Our Connection to the Towns

In April, 2014, four congregants embarked on a special mission: they brought their “Little Torah from Svêtlá” to New York City to interview 94-year-old Herbert Morawetz, the last citizen of Svêtlá nad Sázavou to have prayed over that Torah on the evening of the Munich Agreement, October 1,1938.  It had been 76 years since he last saw the Torah and, without faltering, he held it in his arms and said the blessing again.

In April 2013, a group of OYRT-Beth Am congregants (“Beth Amnicks”) traveled to Central Europe for the first time and visited the town of Louny, the home of one of their three Czech Torahs. They met with the Mayor and other municipal officials and said Kaddish in the Prayer Hall of the old Jewish Cemetery.

In early June 2014, two “Beth Amnicks,” Barry and Carol Stein, met with the Mayor of Louny, the Municipal Archivist, and members of the Teplice Jewish community. Teplice is important because it has the largest Jewish Community outside of Prague, and today is a center of Jewish activity. The pair visited the synagogue, now used as storage facility for town records, a former Yeshiva, and the Jewish cemetery.  Almost 800 years ago, Jews played a prominent role in Louny. Today, there are no Jews.
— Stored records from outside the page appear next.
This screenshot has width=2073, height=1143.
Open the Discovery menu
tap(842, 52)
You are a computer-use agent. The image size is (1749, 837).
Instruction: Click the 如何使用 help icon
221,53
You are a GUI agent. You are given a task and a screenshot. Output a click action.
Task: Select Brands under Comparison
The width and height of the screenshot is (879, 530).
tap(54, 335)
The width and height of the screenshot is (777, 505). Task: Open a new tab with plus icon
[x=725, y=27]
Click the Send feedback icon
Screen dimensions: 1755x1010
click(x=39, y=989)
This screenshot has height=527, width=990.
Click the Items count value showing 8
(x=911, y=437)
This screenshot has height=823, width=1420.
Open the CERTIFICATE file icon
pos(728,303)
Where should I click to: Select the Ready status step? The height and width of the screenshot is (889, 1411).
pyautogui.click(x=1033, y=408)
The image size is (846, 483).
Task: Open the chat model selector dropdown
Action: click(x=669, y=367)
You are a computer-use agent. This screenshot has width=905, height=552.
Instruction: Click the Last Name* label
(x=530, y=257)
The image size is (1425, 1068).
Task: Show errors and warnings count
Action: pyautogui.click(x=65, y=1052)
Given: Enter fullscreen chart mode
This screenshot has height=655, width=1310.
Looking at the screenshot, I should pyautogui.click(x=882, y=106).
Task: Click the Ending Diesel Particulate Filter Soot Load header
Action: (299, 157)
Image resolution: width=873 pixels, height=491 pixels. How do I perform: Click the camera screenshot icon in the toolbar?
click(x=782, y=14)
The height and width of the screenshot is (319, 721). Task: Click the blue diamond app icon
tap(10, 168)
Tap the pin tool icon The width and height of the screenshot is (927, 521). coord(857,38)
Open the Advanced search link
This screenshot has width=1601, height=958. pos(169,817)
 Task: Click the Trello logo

On June 23, 2014, in the town of Louny, the Czech Republic, leaders of the Teplice Jewish Community and Louny officials placed a plaque on the outside wall of what had been the synagogue to commemorate the Jews of Louny who were murdered in the Holocaust.

On November 2, 2014, the congregation of Old York Road Temple-Beth Am rededicated their three Czech Holocaust Torah scrolls on the 50th anniversary of their rescue from the ashes of 153 Jewish communities destroyed by the Nazis. They also honored the legacy of the murdered Jews. The ceremony included presentations of the history of each town and a special memorial service held in the Sanctuary. More than 300 members of the Old York Road Temple-Beth Am community and dignitaries attended. 

On June 20, 2016, a group of “Beth Amnicks,” members of the Morawetz family, and representatives of the Czech Republic Jewish community attended a ceremony in Svêtlá nad Sázavou that was initiated by Beth Am. There they dedicated a memorial plaque donated by their synagogue in memory of Svetla’s 55 Jews who were deported on June 13,1942 and murdered by the Nazis.

Today there are no Jews in Svêtlá. The plaque was placed in the Town Hall of that village. Annually since then, a municipal ceremony is held in front of the plaque with the Mayor and Town Officials.